Ser pobre, precaria, migrante, racializada o queer no son factores de riesgo: son condiciones estructurales que deterioran la salud mental y limitan el acceso a un tratamiento digno —ya no digo adecuado—.

La salud mental no es un problema individual, es el resultado de un sistema putrefacto que nos trata como imbéciles mientras se jacta vendiéndose al mejor postor. Poderoso caballero es don Dinero.

El suicidio no es una decisión libre.
Es el punto final de una cadena de abandono institucional y falta de sentido vital.

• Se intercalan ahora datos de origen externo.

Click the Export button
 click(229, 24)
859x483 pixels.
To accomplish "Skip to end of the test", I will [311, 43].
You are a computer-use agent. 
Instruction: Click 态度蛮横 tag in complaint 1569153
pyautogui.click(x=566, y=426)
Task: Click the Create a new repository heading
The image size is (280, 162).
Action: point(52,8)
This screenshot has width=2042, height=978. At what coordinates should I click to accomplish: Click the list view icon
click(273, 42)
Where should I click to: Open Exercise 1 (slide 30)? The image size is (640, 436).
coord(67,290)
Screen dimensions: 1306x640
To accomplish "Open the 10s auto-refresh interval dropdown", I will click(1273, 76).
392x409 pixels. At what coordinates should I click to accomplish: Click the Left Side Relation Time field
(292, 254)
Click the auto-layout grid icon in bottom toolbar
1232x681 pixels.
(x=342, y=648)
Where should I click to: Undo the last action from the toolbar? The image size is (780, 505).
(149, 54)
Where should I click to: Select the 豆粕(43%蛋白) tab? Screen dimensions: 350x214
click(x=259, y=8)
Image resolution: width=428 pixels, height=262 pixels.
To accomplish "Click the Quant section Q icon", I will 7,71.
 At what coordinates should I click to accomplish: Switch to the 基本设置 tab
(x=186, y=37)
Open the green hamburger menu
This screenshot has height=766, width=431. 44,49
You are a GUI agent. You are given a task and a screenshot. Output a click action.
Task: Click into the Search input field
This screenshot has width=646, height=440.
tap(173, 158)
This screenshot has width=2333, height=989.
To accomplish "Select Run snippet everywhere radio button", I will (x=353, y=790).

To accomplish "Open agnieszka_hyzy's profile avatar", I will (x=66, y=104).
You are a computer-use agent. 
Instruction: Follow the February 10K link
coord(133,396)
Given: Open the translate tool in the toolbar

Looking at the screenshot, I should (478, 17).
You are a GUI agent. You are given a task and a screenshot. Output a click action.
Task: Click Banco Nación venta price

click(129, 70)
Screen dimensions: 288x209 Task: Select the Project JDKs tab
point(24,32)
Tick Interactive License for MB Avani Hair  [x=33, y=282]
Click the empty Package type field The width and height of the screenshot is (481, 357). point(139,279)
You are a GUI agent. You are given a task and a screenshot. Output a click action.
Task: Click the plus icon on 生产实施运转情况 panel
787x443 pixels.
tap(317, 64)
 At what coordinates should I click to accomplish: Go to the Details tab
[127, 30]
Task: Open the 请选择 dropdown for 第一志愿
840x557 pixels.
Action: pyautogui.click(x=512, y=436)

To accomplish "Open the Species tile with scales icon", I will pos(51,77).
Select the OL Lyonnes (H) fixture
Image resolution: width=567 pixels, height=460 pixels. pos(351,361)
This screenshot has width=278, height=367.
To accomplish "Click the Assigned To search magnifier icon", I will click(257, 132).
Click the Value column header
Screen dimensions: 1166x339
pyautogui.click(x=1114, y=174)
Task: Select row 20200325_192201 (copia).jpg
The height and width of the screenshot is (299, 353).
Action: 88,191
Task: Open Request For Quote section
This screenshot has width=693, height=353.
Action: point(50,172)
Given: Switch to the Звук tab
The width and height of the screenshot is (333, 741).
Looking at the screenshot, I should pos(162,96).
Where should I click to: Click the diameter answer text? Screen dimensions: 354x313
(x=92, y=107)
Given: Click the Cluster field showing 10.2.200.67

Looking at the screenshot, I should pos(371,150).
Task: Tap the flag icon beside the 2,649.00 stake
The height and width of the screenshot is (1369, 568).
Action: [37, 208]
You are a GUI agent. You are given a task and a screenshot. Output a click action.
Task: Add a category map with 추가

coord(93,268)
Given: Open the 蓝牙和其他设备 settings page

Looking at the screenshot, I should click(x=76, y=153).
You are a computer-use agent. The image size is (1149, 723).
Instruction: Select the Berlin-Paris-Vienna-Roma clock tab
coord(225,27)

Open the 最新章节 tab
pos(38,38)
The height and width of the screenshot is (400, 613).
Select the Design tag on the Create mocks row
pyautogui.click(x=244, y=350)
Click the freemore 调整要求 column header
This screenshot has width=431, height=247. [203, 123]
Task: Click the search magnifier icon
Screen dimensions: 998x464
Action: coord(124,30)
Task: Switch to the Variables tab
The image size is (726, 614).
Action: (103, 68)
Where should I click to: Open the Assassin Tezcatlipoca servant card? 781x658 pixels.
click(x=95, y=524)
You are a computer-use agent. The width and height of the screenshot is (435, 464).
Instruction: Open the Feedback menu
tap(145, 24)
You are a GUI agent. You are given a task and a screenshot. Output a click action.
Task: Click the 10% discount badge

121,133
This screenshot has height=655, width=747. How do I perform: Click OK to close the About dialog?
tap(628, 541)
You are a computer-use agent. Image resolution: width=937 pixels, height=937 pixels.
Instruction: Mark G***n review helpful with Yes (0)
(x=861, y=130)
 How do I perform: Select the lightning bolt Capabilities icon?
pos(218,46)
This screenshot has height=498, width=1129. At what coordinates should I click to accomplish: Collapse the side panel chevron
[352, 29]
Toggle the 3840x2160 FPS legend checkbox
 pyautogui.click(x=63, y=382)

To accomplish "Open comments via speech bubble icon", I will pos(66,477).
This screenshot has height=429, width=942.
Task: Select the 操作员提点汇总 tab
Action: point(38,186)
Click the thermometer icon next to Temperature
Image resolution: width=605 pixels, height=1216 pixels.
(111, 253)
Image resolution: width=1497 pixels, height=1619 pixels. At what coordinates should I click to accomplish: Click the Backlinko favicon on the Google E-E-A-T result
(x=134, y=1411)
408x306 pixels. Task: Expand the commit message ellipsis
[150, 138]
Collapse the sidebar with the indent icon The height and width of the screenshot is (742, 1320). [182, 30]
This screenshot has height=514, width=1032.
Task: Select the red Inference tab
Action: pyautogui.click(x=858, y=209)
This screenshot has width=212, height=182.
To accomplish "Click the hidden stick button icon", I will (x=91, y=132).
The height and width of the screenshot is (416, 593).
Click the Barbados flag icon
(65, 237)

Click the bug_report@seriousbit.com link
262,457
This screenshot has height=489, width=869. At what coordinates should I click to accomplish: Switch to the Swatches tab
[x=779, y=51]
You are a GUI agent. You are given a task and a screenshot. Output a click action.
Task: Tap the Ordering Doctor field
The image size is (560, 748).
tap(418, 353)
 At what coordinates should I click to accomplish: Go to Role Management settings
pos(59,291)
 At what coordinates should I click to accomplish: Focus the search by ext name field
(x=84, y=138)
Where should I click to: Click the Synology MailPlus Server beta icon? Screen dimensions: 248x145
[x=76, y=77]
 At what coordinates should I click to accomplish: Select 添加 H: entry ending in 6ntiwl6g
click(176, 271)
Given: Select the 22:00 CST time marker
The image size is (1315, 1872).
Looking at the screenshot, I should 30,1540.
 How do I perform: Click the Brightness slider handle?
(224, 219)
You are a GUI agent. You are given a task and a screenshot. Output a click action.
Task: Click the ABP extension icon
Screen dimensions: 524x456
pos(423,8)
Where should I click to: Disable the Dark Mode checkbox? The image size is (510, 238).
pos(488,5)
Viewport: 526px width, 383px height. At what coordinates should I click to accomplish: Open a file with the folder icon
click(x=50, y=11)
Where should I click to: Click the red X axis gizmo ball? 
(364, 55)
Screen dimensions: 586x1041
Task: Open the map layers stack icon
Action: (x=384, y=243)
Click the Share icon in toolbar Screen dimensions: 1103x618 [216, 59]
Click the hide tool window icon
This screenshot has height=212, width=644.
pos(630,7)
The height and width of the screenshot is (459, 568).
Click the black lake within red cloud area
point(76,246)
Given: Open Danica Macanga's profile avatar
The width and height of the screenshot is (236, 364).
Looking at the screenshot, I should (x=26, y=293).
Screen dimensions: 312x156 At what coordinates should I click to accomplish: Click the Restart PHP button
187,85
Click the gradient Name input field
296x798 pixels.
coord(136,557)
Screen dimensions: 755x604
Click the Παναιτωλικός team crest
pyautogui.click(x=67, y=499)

Que las cifras hayan descendido tímidamente no significa que haya menos desesperación, sino que seguimos sin comprender su enorme complejidad. 

España tiene un plan de salud mental sobre el papel con 100 millones de euros, pero en la práctica, no se evalúa su impacto real y las comunidades lo aplican según sus intereses partidistas. Tener un plan no es lo mismo que tener una política pública transformadora. 

La sociedad está agotada: precariedad laboral, violencias machistas, racistas y LGTBIfóbicas, falta de vivienda y una presión productivista que nos exprime el aliento.

Los problemas de salud mental son el síntoma de un malestar social que se está patologizando en lugar de abordarse desde la raíz.
Porque si se abordara, ardería Troya.

El sistema que nos rompe, nos calla y nos culpa porque no podemos soportar ni un segundo más su miserable poder pisándonos el cuello. 

Yo, mientras tanto, seguiré creando para evadir la locura.